The Obama Administration had better hope interest rates don’t go up. And that there is a robust economic recovery followed by rapid increases in tax revenues, for that matter.

Otherwise, an interest rate hike would be devastating to the U.S. Treasury and, more importantly, to U.S. taxpayers expected to foot the bill. Therefore, the Treasury likely would not contemplate a floating interest rate for U.S. debt if it was not highly confident that the Fed would indefinitely continue to hold down interest rates.

Or, push them down even further.

One of possibilities of a floating interest rate is that rates, particularly on short-term debt issues, could actually go negative. This would likely help the Fed to push down longer-term rates even further than they already are — which may be the real goal.

This would then allow the government to roll over the $5.9 trillion of debt coming due over the next five years into long-term 10 or 30 year notes at extremely low interest rates.

For reference, consider the case of Japan. There 10-year bonds only go for about 0.89 percent. If that were the average interest rate here, annual gross interest on the debt would only be about $139 billion instead of $454 billion. Such a low rate would make interest costs that much more manageable for Treasury and in the Congress, resulting in $315 billion in savings every year.

Consequences of keeping interest rates too low, too long

But before you nitwits on Capitol Hill jump for joy, consider the perverse relationship this would cement between the Fed and the Treasury.
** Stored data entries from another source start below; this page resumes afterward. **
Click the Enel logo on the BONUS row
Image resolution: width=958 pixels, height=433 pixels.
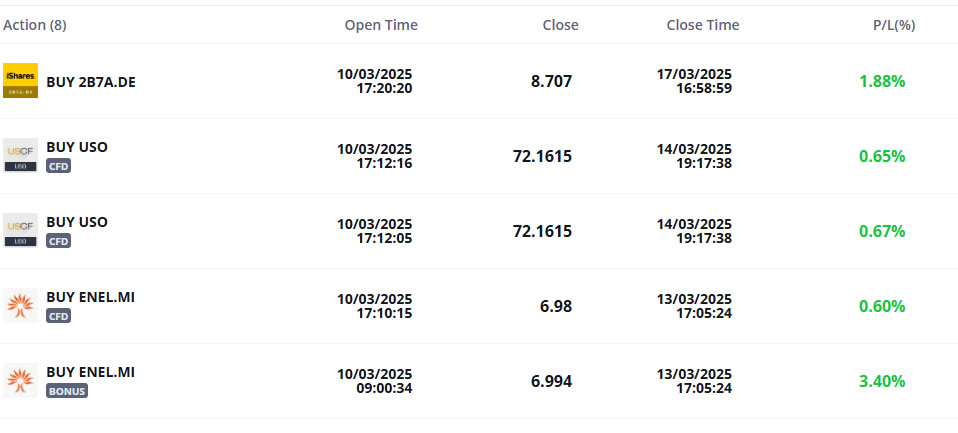point(20,381)
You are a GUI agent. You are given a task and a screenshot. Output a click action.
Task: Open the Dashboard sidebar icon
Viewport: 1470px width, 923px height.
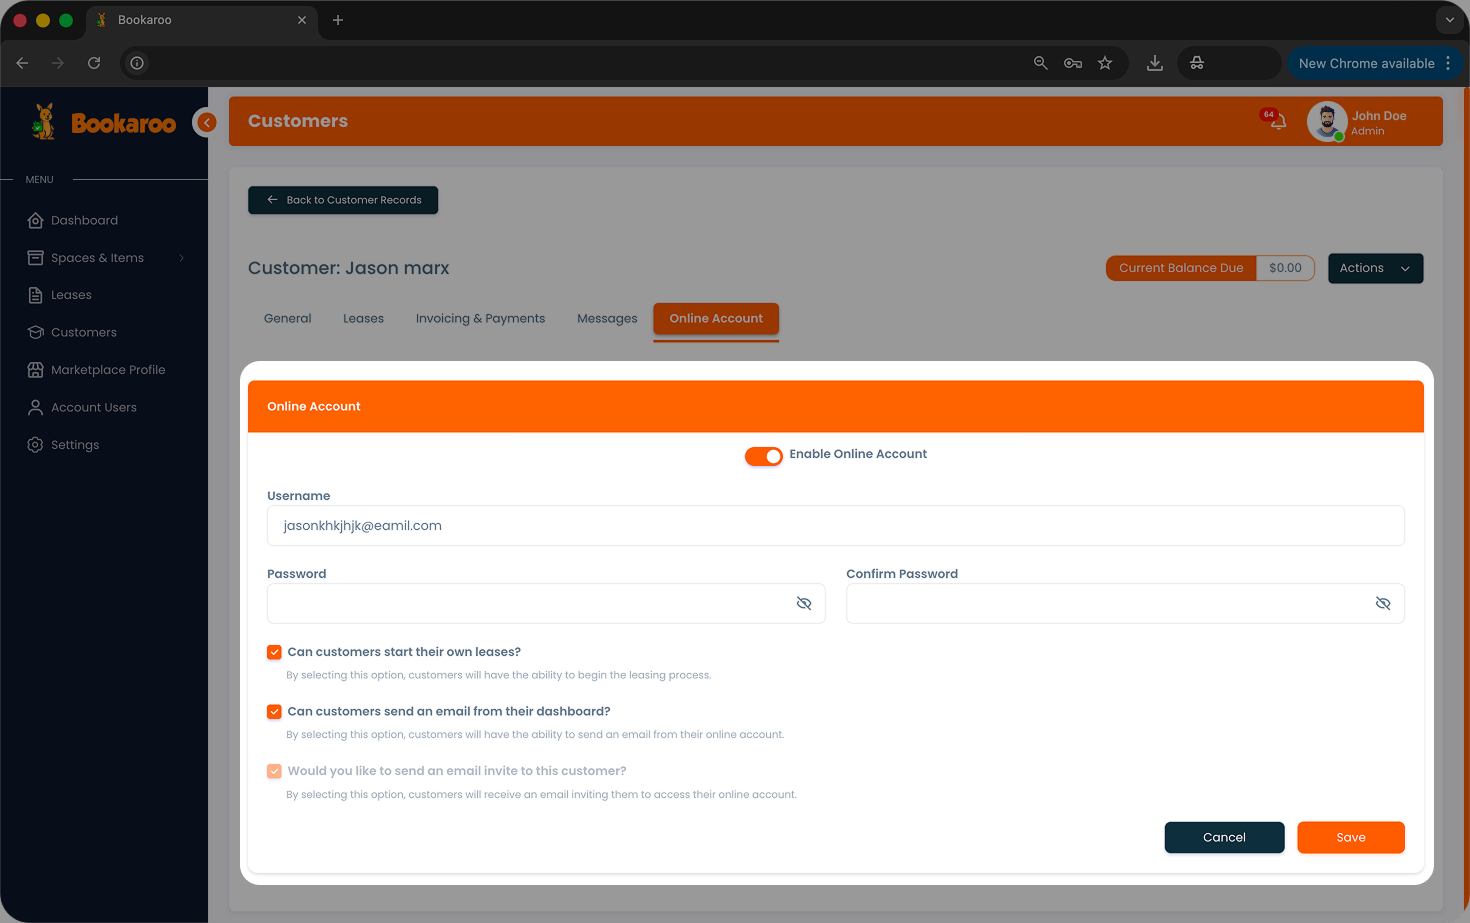(x=35, y=220)
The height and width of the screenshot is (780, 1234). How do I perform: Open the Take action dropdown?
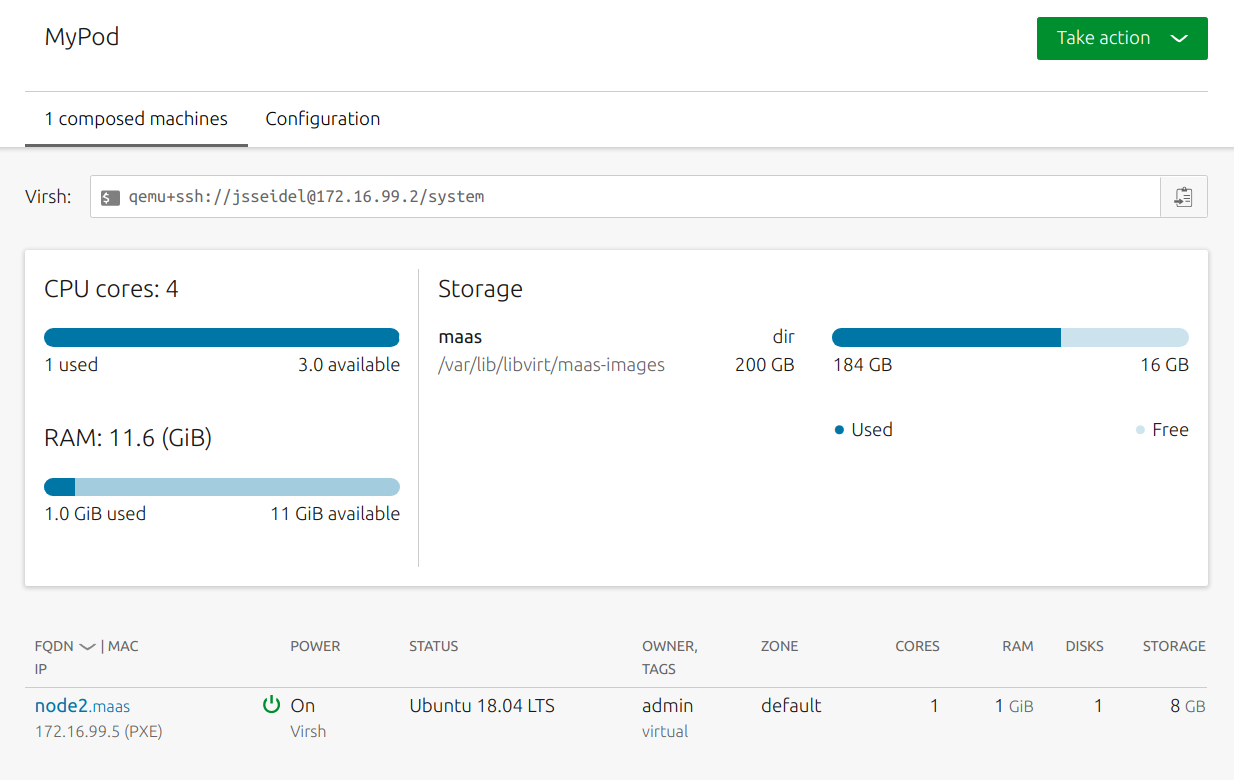pos(1122,38)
By crossing this Rubicon, the downside risks if rates do rise would be multiplied exponentially. So, the political pressure would be for the Fed to never allow rates to rise again for the rest of our lifetimes, lest taxpayers be crushed with a bill that cannot be paid.

This would in turn create another problem, namely the Fed would no longer be able to effectively use interest rates as a tool to combat inflation ala Paul Volcker in the 1980’s. So, no matter how high oil or food prices rise, the American people would be stuck with the low rates — and the resulting inflation.

Previous deviations from sound credit policy contributed to the most recent housing bubble that wrecked the economy, too. But if the country was stuck with super-low interest rates as a new normal, there would be little that could be done about it.

Also consider the disincentive this would create overseas to invest in treasuries and other dollar-denominated assets as long-term investments. Why invest in 10-year treasuries only earning 1 percent if you’re China?

The government and the bank cartel may be betting that trouble overseas, particularly in Europe, will still result in the “flight to safety” by investors into treasuries, even if the Fed is doing much or most of the buying.

Besides, the powers that be could care less who winds up holding the debt, so long as it is bought and maturities are pushed to the out years at low rates.

It can deal with the consequences — i.e. all you little people paying exorbitant prices on commodities, goods, services — later. It can always accuse energy and food producers of “price gouging” or find some other convenient scapegoat to rile the mob up.

And if the worst case scenario occurs, where the dollar loses its status as the world’s reserve currency because we devalued too much, treasuries are dumped globally, the economy crashes, and we experience a spectacular national default — oh well.

Such is the callous disregard the organized banksters, politicians, and faceless bureaucrats really have for the American people who play by the rules, save, and for some reason, may still believe in their nation’s leaders.

Only too late may we realize as a nation the consequences of these insane choices, and how our ability to choose a different path was long ago wrenched from the people’s hands.